Today, the sculpture to Islington’s war dead appears to have captured the imagination of residents as an interesting local landmark, with many holding it in great affection.
A new photobook, Art and Remembrance, is a celebration of the monument. It includes interviews with artists, residents, veterans and the sculptor himself, Royal Academy artist John Maine .
The book includes a photograph of the late Bill Bayliss, one of the greatest critics of the monument, and a leading member of the local Royal British Legion.
Alice Predgen is also featured. She has been an active local member of the Legion since 1947 and worked as a mechanic during the war.

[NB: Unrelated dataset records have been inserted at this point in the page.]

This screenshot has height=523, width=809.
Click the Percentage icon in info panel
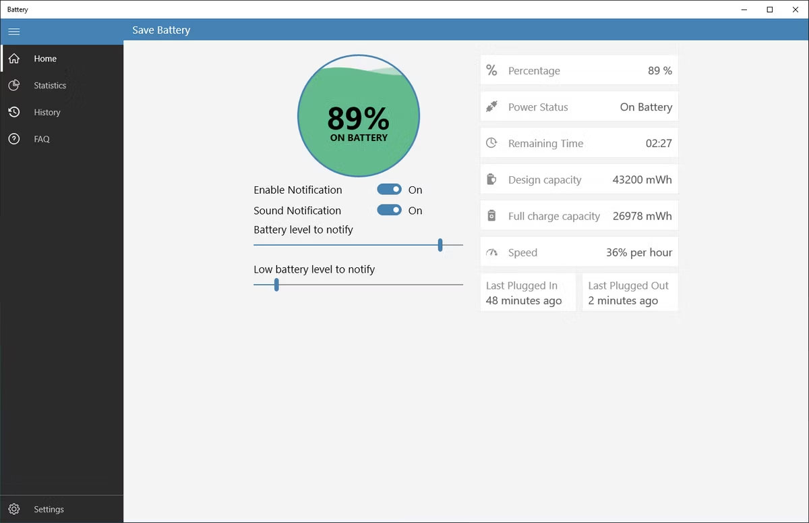click(491, 70)
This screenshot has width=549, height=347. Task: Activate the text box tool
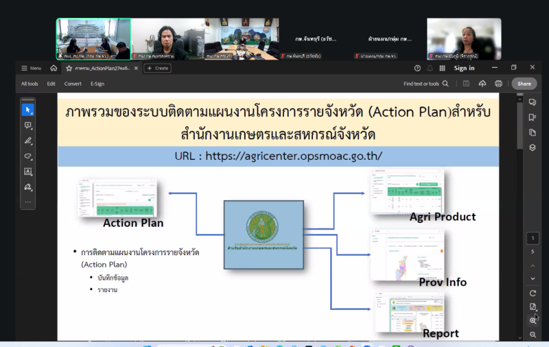coord(28,171)
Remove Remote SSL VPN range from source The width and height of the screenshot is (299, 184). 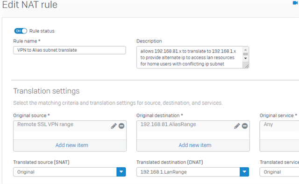[121, 126]
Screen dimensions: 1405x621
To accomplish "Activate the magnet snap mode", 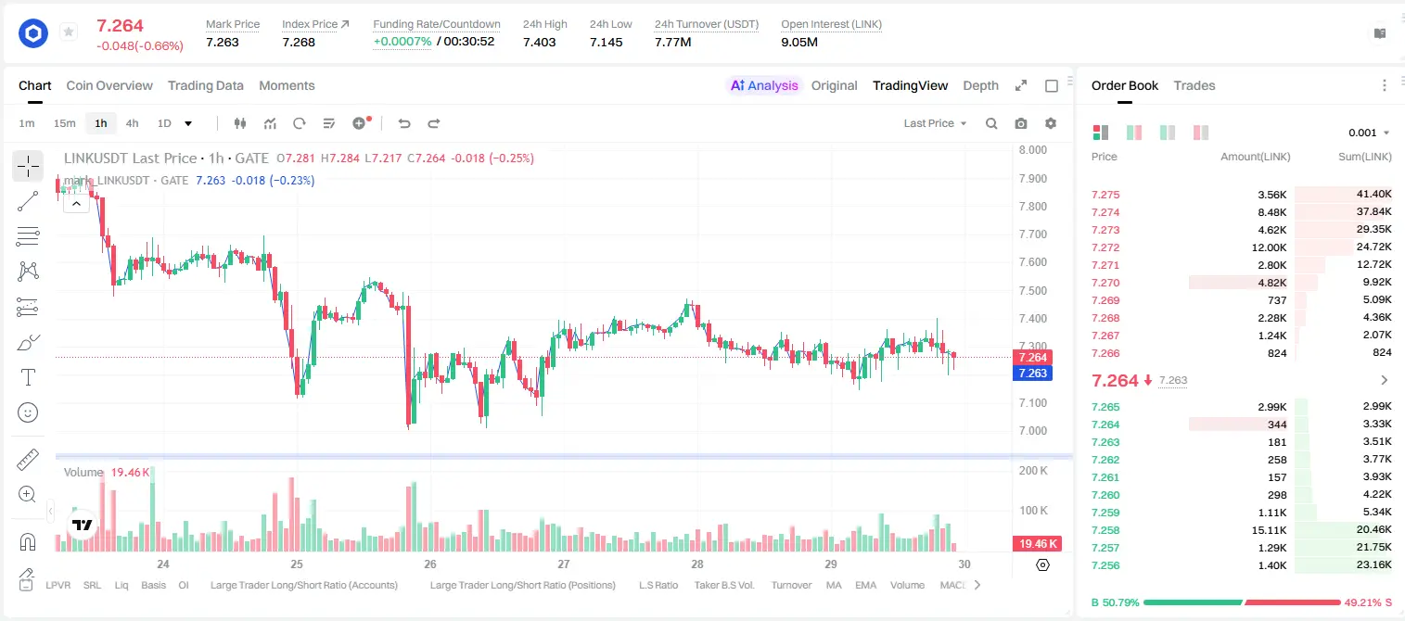I will (x=28, y=541).
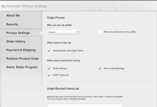Click the 'Origin Blocked Users List' heading

(63, 89)
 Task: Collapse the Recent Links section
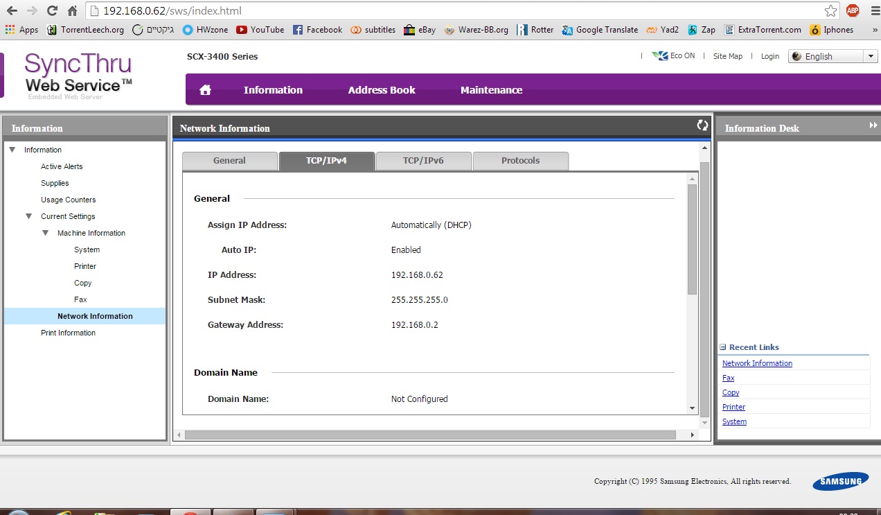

Winston Klass, a member of the West Indian Ex-Servicemen and Women’s Association, is also included, as is Angela Sinclair, a former Red Cross worker turned peace campaigner and secretary of Islington Pensioners Forum.
Completed over two years, from 2004 to 2006, the project formed part of the upgrading of the Green, with landscape design by J+L Gibbons, and Maine’s eight-ton granite ring replacing a “temporary” memorial, which had stood on the site since 1918.
Describing the brief for the memorial, Mr Maine writes: “It needed to have gravitas, a weight to it, but not be solemn. It needed to be convincing but not unleavened, so you can see the contradictions coming together.”
Claire Waffel took the photographs and the book was edited by Isabel Vasseur and Sophie Brown.